Russell Galen as Renaissance Man

by Bill Ectric

I think of literary agent Russell Galen as a Renaissance Man.

Martin Torgoff calls Galen “a true lover of words and books” in the acknowledgment section of Can’t Find My Way Home: America in the Great Stoned Age, 1945-2000.

Philip K. Dick dedicates his masterpiece VALIS, “To Russell Galen, who showed me the right way.”

Benson Bodrick writes, “My agent, Russell Galen, gave the book an early lift,” in the prologue to Wide as the Waters: The Story of the English Bible and the Revolution It Inspired.

One of my humanities professors told us that a “Renaissance Man” is one who places equal importance on physical, intellectual, and spiritual development.  Years later, it occurs to me that the three aforementioned books illustrate my professor’s definition.

In my zeal to categorize everything at the risk of oversimplification, I initially labeled Martin Torgoff’s Can’t Find My Way Home as physical (drugs being pleasures of the flesh), Philip K. Dick’s VALIS as intellectual (obviously), and Benson Bobrick’s Wide as the Waters as spiritual (church and Bible).

But with one turn of the transposition wheel, Can’t Find My Way Home easily clicks into the intellectual category (Harvard behaviorists compiling data from triple-blind LSD experiments); Wide As the Waters slides into the physical position (typesetting, books as art and artifact, doctrine physically enforced); and VALIS emerges in the religious slot (a Vast Active Living Intelligent System beams revelations directly into the protagonist’s mind, but is it God or is it Memorex?).

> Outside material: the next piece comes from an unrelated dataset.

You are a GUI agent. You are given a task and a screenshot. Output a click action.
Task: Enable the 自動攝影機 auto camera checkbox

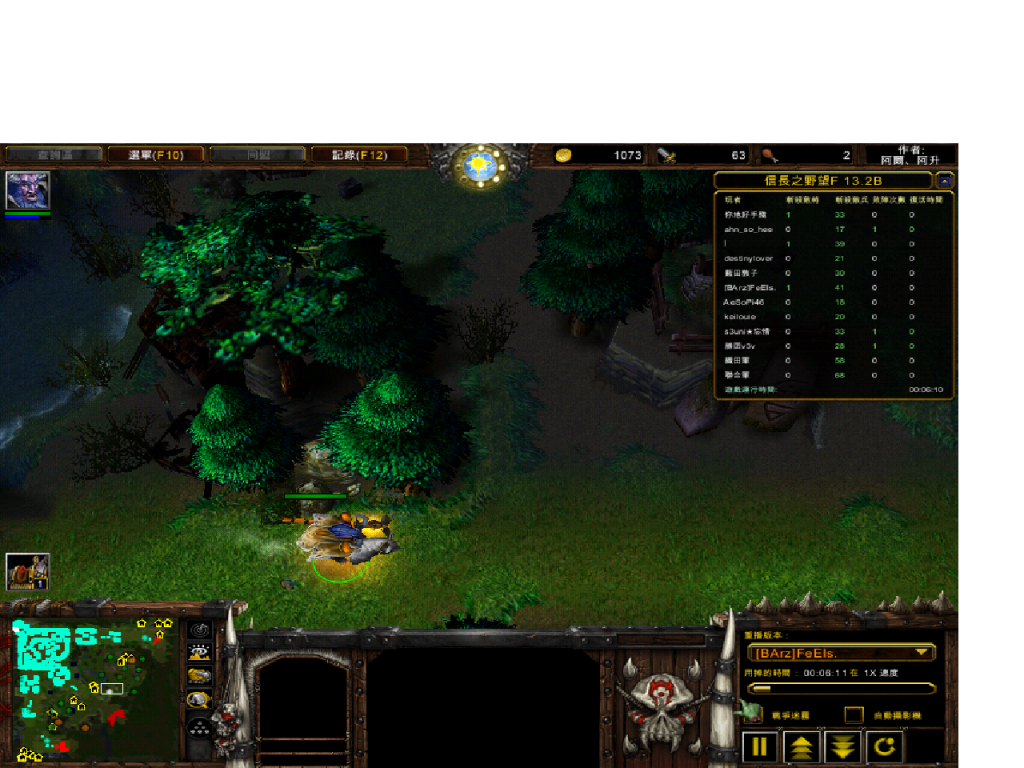coord(854,715)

Wide as the Waters has a definite intellectual component with those prodigious multilingual scholars and the Derrida-like concept that the term literal translation might be an oxymoron. Can’t Find My Way Home has its share of the spiritual, from religious peyote ceremonies to twelve step programs and the Serenity Prayer. The physical aspect of VALIS is that the brain is still part of the body, so, while one may achieve temporary religious transcendence, we are ultimately closed systems of circling impulses. 

Maybe epiphanies glow in a fleeting nexus where the physical, intellectual, and spiritual merge and hover briefly in flux. Now, with my hippie days and my short-lived interest in going to seminary long past, I warmly recall the Zen proverb, “Before enlightenment, I chopped wood and carried water. After enlightenment, I chopped wood and carried water.” Profound revelations notwithstanding, I still have to go to sleep, wake up, eat breakfast, and mow the lawn.